What you should do - Reproduce the material below, switching every occurrence of "GUI agent" to "interface agent" and leaving all else unchanged.

─── Source records ───

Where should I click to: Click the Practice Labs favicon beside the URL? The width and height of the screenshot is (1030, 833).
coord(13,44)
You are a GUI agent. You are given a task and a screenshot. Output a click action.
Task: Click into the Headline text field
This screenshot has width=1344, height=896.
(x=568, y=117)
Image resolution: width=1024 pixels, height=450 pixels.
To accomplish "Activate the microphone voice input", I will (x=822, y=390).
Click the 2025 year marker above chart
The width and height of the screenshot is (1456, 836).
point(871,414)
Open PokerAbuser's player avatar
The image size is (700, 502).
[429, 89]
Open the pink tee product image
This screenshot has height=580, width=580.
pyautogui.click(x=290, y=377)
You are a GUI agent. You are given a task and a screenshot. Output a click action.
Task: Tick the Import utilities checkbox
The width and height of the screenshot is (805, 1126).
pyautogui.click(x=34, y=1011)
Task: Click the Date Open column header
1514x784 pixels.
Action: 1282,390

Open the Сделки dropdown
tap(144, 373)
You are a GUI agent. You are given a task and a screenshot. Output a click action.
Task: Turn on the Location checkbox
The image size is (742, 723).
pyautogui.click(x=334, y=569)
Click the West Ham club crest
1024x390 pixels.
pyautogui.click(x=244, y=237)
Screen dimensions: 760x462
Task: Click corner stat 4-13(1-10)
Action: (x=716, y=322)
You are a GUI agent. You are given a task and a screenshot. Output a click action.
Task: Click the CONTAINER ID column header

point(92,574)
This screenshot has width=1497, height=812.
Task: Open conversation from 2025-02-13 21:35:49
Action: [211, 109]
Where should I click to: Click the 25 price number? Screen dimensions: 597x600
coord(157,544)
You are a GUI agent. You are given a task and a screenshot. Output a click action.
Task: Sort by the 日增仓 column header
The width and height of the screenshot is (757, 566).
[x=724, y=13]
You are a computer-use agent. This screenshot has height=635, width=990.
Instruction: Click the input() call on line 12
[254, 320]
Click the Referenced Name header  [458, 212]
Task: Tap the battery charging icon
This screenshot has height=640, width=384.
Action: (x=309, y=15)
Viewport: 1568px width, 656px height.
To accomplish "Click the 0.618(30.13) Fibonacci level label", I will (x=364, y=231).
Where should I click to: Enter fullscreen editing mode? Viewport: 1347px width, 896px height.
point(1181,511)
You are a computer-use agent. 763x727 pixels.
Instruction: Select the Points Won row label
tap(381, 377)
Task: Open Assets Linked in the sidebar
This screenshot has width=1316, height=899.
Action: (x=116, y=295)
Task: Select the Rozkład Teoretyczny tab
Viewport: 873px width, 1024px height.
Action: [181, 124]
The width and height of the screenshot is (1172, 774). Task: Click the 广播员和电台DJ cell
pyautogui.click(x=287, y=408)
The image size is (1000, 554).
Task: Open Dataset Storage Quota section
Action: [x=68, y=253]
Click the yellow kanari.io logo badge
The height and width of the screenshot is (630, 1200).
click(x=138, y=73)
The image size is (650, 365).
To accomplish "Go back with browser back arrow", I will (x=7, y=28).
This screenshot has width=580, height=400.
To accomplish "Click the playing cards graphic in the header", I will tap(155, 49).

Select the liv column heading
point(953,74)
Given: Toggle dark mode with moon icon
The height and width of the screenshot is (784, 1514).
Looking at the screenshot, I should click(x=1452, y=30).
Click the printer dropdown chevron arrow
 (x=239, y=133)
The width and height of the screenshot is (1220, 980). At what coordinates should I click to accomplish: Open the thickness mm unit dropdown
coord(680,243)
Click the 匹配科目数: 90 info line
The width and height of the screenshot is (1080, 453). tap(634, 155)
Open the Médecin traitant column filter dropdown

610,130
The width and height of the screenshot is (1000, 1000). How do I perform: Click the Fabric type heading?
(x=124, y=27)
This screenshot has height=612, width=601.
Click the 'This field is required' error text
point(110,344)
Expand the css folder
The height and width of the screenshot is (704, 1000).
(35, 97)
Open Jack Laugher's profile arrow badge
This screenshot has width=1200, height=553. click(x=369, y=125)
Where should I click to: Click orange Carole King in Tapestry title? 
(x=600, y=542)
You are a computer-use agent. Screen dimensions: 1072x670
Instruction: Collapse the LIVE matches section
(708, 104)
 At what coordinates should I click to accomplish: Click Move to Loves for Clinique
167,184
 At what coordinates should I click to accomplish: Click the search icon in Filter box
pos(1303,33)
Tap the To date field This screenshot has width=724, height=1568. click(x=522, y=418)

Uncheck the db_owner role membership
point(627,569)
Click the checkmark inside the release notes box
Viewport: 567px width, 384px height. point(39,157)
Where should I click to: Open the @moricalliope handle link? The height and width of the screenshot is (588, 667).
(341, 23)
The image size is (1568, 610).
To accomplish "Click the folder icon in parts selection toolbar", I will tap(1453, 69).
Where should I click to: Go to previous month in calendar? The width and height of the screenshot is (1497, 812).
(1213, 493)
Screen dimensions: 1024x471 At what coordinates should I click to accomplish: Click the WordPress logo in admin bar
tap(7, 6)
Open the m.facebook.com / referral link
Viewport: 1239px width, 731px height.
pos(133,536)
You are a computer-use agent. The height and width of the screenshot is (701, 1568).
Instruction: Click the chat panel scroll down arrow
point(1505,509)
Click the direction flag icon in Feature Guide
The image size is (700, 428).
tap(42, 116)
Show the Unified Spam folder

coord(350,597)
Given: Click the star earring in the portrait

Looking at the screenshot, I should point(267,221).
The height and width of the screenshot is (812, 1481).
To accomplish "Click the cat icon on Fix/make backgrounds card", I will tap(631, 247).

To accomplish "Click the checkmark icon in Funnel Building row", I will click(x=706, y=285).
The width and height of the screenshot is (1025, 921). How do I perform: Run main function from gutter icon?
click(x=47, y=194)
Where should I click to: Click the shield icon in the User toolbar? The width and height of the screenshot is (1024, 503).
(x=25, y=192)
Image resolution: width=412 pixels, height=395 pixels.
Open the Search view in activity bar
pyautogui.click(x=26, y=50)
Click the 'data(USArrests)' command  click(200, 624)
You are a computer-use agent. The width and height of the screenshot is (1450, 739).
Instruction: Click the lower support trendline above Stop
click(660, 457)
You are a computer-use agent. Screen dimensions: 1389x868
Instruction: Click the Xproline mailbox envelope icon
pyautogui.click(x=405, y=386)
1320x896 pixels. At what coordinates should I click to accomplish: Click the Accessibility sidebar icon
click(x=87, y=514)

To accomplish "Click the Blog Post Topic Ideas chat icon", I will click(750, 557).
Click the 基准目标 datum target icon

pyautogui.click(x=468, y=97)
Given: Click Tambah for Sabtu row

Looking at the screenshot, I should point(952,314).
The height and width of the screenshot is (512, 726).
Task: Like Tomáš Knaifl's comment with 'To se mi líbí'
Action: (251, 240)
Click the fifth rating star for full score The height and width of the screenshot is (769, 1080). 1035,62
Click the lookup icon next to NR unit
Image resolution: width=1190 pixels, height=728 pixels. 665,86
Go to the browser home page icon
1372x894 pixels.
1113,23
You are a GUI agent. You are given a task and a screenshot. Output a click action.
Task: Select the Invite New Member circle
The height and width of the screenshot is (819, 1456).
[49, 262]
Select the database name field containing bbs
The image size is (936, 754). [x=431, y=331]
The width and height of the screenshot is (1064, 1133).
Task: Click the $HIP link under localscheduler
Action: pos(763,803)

───

Solution to this problem -
Where should I click to: Click the Practice Labs favicon beside the URL? The width and height of the screenshot is (1030, 833).
coord(13,44)
You are a interface agent. You are given a task and a screenshot. Output a click action.
Task: Click into the Headline text field
This screenshot has width=1344, height=896.
(x=568, y=117)
Image resolution: width=1024 pixels, height=450 pixels.
To accomplish "Activate the microphone voice input", I will (x=822, y=390).
Click the 2025 year marker above chart
The width and height of the screenshot is (1456, 836).
point(871,414)
Open PokerAbuser's player avatar
The image size is (700, 502).
[429, 89]
Open the pink tee product image
This screenshot has height=580, width=580.
pyautogui.click(x=290, y=377)
You are a interface agent. You are given a task and a screenshot. Output a click action.
Task: Tick the Import utilities checkbox
The width and height of the screenshot is (805, 1126).
pyautogui.click(x=34, y=1011)
Task: Click the Date Open column header
1514x784 pixels.
Action: 1282,390

Open the Сделки dropdown
tap(144, 373)
You are a interface agent. You are given a task and a screenshot. Output a click action.
Task: Turn on the Location checkbox
The image size is (742, 723).
pyautogui.click(x=334, y=569)
Click the West Ham club crest
1024x390 pixels.
pyautogui.click(x=244, y=237)
Screen dimensions: 760x462
Task: Click corner stat 4-13(1-10)
Action: (x=716, y=322)
You are a interface agent. You are given a task and a screenshot. Output a click action.
Task: Click the CONTAINER ID column header

point(92,574)
This screenshot has width=1497, height=812.
Task: Open conversation from 2025-02-13 21:35:49
Action: [211, 109]
Where should I click to: Click the 25 price number? Screen dimensions: 597x600
coord(157,544)
You are a interface agent. You are given a task and a screenshot. Output a click action.
Task: Sort by the 日增仓 column header
The width and height of the screenshot is (757, 566).
[x=724, y=13]
You are a computer-use agent. This screenshot has height=635, width=990.
Instruction: Click the input() call on line 12
[254, 320]
Click the Referenced Name header  [458, 212]
Task: Tap the battery charging icon
This screenshot has height=640, width=384.
Action: (x=309, y=15)
Viewport: 1568px width, 656px height.
To accomplish "Click the 0.618(30.13) Fibonacci level label", I will (x=364, y=231).
Where should I click to: Enter fullscreen editing mode? Viewport: 1347px width, 896px height.
point(1181,511)
You are a computer-use agent. 763x727 pixels.
Instruction: Select the Points Won row label
tap(381, 377)
Task: Open Assets Linked in the sidebar
This screenshot has width=1316, height=899.
Action: (x=116, y=295)
Task: Select the Rozkład Teoretyczny tab
Viewport: 873px width, 1024px height.
Action: [181, 124]
The width and height of the screenshot is (1172, 774). Task: Click the 广播员和电台DJ cell
pyautogui.click(x=287, y=408)
The image size is (1000, 554).
Task: Open Dataset Storage Quota section
Action: [x=68, y=253]
Click the yellow kanari.io logo badge
The height and width of the screenshot is (630, 1200).
click(x=138, y=73)
The image size is (650, 365).
To accomplish "Go back with browser back arrow", I will (x=7, y=28).
This screenshot has width=580, height=400.
To accomplish "Click the playing cards graphic in the header", I will tap(155, 49).

Select the liv column heading
point(953,74)
Given: Toggle dark mode with moon icon
The height and width of the screenshot is (784, 1514).
Looking at the screenshot, I should click(x=1452, y=30).
Click the printer dropdown chevron arrow
 (x=239, y=133)
The width and height of the screenshot is (1220, 980). At what coordinates should I click to accomplish: Open the thickness mm unit dropdown
coord(680,243)
Click the 匹配科目数: 90 info line
The width and height of the screenshot is (1080, 453). tap(634, 155)
Open the Médecin traitant column filter dropdown

610,130
The width and height of the screenshot is (1000, 1000). How do I perform: Click the Fabric type heading?
(x=124, y=27)
This screenshot has height=612, width=601.
Click the 'This field is required' error text
point(110,344)
Expand the css folder
The height and width of the screenshot is (704, 1000).
(35, 97)
Open Jack Laugher's profile arrow badge
This screenshot has width=1200, height=553. click(x=369, y=125)
Where should I click to: Click orange Carole King in Tapestry title? 
(x=600, y=542)
You are a computer-use agent. Screen dimensions: 1072x670
Instruction: Collapse the LIVE matches section
(708, 104)
 At what coordinates should I click to accomplish: Click Move to Loves for Clinique
167,184
 At what coordinates should I click to accomplish: Click the search icon in Filter box
pos(1303,33)
Tap the To date field This screenshot has width=724, height=1568. click(x=522, y=418)

Uncheck the db_owner role membership
point(627,569)
Click the checkmark inside the release notes box
Viewport: 567px width, 384px height. point(39,157)
Where should I click to: Open the @moricalliope handle link? The height and width of the screenshot is (588, 667).
(341, 23)
The image size is (1568, 610).
To accomplish "Click the folder icon in parts selection toolbar", I will tap(1453, 69).
Where should I click to: Go to previous month in calendar? The width and height of the screenshot is (1497, 812).
(1213, 493)
Screen dimensions: 1024x471 At what coordinates should I click to accomplish: Click the WordPress logo in admin bar
tap(7, 6)
Open the m.facebook.com / referral link
Viewport: 1239px width, 731px height.
pos(133,536)
You are a computer-use agent. The height and width of the screenshot is (701, 1568).
Instruction: Click the chat panel scroll down arrow
point(1505,509)
Click the direction flag icon in Feature Guide
The image size is (700, 428).
tap(42, 116)
Show the Unified Spam folder

coord(350,597)
Given: Click the star earring in the portrait

Looking at the screenshot, I should point(267,221).
The height and width of the screenshot is (812, 1481).
To accomplish "Click the cat icon on Fix/make backgrounds card", I will tap(631, 247).

To accomplish "Click the checkmark icon in Funnel Building row", I will click(x=706, y=285).
The width and height of the screenshot is (1025, 921). How do I perform: Run main function from gutter icon?
click(x=47, y=194)
Where should I click to: Click the shield icon in the User toolbar? The width and height of the screenshot is (1024, 503).
(x=25, y=192)
Image resolution: width=412 pixels, height=395 pixels.
Open the Search view in activity bar
pyautogui.click(x=26, y=50)
Click the 'data(USArrests)' command  click(200, 624)
You are a computer-use agent. The width and height of the screenshot is (1450, 739).
Instruction: Click the lower support trendline above Stop
click(660, 457)
You are a computer-use agent. Screen dimensions: 1389x868
Instruction: Click the Xproline mailbox envelope icon
pyautogui.click(x=405, y=386)
1320x896 pixels. At what coordinates should I click to accomplish: Click the Accessibility sidebar icon
click(x=87, y=514)

To accomplish "Click the Blog Post Topic Ideas chat icon", I will click(750, 557).
Click the 基准目标 datum target icon

pyautogui.click(x=468, y=97)
Given: Click Tambah for Sabtu row

Looking at the screenshot, I should point(952,314).
The height and width of the screenshot is (512, 726).
Task: Like Tomáš Knaifl's comment with 'To se mi líbí'
Action: (251, 240)
Click the fifth rating star for full score The height and width of the screenshot is (769, 1080). 1035,62
Click the lookup icon next to NR unit
Image resolution: width=1190 pixels, height=728 pixels. 665,86
Go to the browser home page icon
1372x894 pixels.
1113,23
You are a interface agent. You are given a task and a screenshot. Output a click action.
Task: Select the Invite New Member circle
The height and width of the screenshot is (819, 1456).
[49, 262]
Select the database name field containing bbs
The image size is (936, 754). [x=431, y=331]
The width and height of the screenshot is (1064, 1133).
Task: Click the $HIP link under localscheduler
Action: pos(763,803)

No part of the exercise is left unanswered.